Length bias refers to comparisons that are not adjusted for rate of progression of the disease. The probability of detecting a cancer before it becomes clinically detectable is directly proportional to the length of its preclinical phase, which is inversely proportional to its rate of progression. In other words, slower-progressing tumors have a longer preclinical phase and a better chance of being detected by a screening test before reaching clinical detectability, leading to the disproportionate identification of slowly progressing tumors by screening with newer, more sensitive tests.
In some cases, the only thing that detection of non-symptomatic cancer does is turn someone into a cancer patient who's tumor would otherwise never threaten their health or effect mortality. The more cancer you look for the more cancer you find.
>What’s clear is that cancers fall into a few general behavior patterns, which Welch and others have compared to animals that must be kept in the barnyard to prevent a deadly rampage. Papillary tumors are like turtles — they move very slowly and never pose an escape risk. They don’t need screening, because they will never cause trouble. Then there are rabbits, which are eager to hop away to other parts of the body, but can be confined if they’re found and fenced. These are the cancers that can be helped by early detection and treatment. Birds, on the other hand, are so flighty and quick that they can’t be confined. Screening makes no difference for bird cancers, because they’re so aggressive that they can’t be detected before they’ve begun their deadly course.

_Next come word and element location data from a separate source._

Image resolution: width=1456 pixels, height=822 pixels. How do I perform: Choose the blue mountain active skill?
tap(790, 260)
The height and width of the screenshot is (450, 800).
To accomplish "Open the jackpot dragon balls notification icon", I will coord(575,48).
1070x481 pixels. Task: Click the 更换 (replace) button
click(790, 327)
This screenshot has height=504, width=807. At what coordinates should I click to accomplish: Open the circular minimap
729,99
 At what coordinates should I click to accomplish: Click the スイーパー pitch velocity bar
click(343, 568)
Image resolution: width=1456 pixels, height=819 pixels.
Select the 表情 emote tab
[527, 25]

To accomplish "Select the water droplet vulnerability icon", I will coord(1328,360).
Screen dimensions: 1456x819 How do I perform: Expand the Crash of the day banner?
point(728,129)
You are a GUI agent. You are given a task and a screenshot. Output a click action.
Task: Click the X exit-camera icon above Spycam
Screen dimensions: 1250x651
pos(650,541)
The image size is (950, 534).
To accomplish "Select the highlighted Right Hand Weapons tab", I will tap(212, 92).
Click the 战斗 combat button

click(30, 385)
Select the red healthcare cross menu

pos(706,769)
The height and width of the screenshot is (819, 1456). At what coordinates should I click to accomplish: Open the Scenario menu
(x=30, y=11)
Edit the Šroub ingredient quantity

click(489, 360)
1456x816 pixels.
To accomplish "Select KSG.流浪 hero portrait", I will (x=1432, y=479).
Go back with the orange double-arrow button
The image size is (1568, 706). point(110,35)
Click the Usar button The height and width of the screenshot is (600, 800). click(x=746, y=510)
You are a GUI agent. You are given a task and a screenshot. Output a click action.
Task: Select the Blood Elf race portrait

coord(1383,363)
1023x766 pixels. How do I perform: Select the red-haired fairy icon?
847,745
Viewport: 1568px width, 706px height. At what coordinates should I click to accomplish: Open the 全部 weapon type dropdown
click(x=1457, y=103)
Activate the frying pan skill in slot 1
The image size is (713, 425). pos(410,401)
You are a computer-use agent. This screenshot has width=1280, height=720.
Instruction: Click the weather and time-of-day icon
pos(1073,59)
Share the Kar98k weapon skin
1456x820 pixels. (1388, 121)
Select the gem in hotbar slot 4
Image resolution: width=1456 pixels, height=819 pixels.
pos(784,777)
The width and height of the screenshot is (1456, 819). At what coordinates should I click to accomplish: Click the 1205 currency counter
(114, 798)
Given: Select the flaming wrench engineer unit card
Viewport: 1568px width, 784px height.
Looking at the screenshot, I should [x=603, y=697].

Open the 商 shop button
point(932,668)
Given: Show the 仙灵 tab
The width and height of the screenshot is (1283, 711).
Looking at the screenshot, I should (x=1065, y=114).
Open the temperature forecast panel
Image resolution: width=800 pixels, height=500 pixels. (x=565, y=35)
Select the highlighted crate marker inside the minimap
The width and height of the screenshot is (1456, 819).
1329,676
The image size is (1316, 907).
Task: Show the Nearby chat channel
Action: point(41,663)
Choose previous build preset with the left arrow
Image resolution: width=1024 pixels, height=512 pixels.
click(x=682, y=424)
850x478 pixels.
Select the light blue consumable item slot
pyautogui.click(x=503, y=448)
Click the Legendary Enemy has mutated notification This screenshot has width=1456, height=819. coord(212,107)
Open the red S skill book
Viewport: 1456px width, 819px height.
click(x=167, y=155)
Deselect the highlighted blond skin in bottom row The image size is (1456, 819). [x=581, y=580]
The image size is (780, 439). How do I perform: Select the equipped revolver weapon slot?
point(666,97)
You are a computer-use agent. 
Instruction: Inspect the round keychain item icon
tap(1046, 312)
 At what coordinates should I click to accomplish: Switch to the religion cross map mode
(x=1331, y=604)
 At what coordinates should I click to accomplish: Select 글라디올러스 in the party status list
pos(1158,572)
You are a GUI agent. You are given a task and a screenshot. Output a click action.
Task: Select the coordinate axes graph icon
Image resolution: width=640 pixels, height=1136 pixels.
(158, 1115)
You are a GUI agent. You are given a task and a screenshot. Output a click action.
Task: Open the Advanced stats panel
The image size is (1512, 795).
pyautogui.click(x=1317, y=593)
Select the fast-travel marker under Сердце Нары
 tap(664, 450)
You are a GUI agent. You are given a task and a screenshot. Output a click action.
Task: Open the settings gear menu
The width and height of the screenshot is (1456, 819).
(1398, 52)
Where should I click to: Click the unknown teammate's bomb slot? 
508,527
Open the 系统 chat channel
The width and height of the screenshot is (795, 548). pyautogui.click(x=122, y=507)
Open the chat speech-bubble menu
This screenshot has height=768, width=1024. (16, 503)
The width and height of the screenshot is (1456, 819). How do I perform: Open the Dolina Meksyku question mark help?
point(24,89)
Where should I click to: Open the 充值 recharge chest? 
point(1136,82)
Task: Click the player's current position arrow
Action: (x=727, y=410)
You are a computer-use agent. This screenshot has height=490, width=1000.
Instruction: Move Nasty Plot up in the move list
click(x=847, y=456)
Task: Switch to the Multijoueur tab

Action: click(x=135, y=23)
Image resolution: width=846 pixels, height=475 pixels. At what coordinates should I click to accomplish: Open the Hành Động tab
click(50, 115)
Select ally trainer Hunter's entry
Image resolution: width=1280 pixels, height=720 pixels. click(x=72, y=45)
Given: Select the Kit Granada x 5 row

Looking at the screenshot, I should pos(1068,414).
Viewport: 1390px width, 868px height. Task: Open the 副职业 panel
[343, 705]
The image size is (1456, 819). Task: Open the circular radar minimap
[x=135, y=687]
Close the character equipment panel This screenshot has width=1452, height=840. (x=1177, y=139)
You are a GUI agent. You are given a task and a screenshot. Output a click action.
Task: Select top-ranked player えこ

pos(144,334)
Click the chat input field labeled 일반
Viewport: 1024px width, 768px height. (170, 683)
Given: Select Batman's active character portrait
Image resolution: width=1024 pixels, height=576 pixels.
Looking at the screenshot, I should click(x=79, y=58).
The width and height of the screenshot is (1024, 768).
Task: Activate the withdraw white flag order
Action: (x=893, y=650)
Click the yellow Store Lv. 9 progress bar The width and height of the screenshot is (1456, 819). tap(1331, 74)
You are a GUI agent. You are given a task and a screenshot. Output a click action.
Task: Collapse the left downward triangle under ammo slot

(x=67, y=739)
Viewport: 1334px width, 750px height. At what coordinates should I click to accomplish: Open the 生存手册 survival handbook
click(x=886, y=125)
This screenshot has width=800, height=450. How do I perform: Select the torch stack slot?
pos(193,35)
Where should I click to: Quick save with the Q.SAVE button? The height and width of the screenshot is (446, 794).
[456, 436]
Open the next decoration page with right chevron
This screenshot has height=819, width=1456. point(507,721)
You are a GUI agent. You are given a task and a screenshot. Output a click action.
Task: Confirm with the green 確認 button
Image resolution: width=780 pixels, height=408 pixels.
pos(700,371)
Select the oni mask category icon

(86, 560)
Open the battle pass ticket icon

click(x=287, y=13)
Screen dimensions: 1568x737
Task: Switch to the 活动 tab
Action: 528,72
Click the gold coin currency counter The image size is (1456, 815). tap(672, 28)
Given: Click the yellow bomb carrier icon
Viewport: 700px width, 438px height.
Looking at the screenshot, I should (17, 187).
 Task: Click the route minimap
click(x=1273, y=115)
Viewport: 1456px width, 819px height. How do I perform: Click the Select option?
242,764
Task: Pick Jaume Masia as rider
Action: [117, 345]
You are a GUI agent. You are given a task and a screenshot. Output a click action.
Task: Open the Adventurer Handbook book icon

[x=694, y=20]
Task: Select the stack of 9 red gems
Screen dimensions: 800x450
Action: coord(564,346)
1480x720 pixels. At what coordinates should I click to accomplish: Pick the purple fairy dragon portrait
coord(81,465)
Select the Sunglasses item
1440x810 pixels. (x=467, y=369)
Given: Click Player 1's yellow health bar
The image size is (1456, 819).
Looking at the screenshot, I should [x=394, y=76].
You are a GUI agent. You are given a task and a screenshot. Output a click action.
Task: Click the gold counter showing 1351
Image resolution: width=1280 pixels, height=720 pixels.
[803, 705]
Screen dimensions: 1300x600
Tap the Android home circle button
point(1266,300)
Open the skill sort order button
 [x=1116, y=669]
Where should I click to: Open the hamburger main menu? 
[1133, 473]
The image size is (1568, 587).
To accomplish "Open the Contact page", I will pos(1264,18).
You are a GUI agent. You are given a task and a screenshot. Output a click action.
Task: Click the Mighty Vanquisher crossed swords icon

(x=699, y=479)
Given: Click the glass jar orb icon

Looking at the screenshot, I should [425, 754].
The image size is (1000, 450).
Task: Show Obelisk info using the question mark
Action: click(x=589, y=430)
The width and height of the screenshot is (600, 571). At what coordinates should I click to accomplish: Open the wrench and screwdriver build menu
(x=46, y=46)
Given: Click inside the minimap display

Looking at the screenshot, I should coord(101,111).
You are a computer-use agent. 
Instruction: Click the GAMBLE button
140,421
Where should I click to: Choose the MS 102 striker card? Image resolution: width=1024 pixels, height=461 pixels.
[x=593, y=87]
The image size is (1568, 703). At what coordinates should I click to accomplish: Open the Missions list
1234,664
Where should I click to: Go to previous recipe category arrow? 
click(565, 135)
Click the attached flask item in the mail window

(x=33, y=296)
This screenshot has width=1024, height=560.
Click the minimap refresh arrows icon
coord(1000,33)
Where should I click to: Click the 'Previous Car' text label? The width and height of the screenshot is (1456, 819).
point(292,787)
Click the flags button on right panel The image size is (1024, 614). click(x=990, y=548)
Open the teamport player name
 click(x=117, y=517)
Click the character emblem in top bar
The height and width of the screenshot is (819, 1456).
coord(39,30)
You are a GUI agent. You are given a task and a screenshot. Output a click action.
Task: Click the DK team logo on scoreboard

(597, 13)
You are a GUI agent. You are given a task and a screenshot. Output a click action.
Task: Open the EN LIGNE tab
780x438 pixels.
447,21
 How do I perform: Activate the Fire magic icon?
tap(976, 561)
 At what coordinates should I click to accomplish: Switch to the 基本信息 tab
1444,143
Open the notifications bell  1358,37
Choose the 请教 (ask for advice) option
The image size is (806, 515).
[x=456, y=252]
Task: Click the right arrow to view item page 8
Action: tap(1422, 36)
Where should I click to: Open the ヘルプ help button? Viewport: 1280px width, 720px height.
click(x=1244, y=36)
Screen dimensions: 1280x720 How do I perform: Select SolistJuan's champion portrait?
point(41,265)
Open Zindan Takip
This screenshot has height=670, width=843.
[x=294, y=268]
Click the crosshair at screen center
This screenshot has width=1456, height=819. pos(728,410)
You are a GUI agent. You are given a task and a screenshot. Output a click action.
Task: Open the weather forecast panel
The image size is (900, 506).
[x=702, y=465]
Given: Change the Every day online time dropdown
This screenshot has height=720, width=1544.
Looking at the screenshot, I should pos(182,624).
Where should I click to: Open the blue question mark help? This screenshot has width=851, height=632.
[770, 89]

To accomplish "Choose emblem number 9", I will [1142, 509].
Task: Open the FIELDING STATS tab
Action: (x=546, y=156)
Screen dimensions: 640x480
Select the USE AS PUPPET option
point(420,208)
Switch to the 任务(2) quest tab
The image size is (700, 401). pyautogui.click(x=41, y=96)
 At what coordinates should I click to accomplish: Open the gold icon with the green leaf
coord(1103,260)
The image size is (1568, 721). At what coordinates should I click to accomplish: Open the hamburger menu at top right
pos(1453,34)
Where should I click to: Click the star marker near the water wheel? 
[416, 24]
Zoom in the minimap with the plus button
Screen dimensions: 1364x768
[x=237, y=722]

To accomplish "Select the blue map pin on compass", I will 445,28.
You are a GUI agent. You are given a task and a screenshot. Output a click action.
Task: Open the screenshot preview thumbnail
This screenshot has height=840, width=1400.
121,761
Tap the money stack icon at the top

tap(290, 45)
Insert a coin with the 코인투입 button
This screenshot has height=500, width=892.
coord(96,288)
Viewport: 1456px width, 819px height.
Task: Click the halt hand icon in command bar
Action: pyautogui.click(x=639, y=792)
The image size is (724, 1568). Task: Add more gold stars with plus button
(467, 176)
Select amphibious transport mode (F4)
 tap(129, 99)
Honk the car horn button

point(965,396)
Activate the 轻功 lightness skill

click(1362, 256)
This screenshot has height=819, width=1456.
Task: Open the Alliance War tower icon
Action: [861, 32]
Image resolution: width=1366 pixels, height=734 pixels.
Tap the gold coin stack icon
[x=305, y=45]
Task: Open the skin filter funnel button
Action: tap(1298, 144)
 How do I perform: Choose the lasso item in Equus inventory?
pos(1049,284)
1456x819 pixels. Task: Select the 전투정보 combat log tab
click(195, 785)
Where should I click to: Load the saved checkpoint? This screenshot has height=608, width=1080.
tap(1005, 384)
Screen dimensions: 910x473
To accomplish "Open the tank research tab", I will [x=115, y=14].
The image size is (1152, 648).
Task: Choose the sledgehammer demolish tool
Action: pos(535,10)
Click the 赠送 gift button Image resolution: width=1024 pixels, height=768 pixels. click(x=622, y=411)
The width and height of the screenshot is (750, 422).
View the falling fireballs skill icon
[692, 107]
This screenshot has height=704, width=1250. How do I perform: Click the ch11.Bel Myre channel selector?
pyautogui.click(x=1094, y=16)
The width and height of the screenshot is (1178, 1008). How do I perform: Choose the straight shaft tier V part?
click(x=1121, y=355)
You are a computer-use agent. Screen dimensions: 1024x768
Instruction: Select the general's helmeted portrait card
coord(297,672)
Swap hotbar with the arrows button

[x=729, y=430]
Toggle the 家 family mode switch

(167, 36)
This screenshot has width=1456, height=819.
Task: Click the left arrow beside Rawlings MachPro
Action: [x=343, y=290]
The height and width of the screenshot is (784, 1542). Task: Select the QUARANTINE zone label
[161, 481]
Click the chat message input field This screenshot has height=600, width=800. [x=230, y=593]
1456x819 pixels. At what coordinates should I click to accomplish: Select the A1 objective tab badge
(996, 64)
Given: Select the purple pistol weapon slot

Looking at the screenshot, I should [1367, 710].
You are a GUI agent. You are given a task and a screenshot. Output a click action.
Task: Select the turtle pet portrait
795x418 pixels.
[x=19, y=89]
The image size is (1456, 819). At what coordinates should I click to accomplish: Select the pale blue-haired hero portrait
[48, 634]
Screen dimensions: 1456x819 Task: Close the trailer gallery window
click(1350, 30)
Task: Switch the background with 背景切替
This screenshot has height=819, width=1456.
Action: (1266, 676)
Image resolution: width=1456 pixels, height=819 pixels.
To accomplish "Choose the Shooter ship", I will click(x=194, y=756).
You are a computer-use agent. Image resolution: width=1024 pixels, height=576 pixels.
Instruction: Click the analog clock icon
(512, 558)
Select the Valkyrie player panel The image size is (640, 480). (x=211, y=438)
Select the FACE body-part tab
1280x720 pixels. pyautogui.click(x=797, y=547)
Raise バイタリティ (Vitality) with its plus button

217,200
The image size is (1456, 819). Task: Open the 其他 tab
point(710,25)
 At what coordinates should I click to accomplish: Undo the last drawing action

>No cancer screening has ever eliminated the majority of cancer deaths. Instead, the best screening can do is reign in the rabbits. Birds remain unstoppable, and they’re the ones responsible for most cancer deaths. This is why, Welch says, three decades of mammography have failed to put a dent in the rate of women presenting with metastatic breast cancer upon their initial diagnosis. Women with breast cancers that behave like birds will almost never be helped by a mammogram, nor will men with the most aggressive prostate cancers be saved by PSA tests.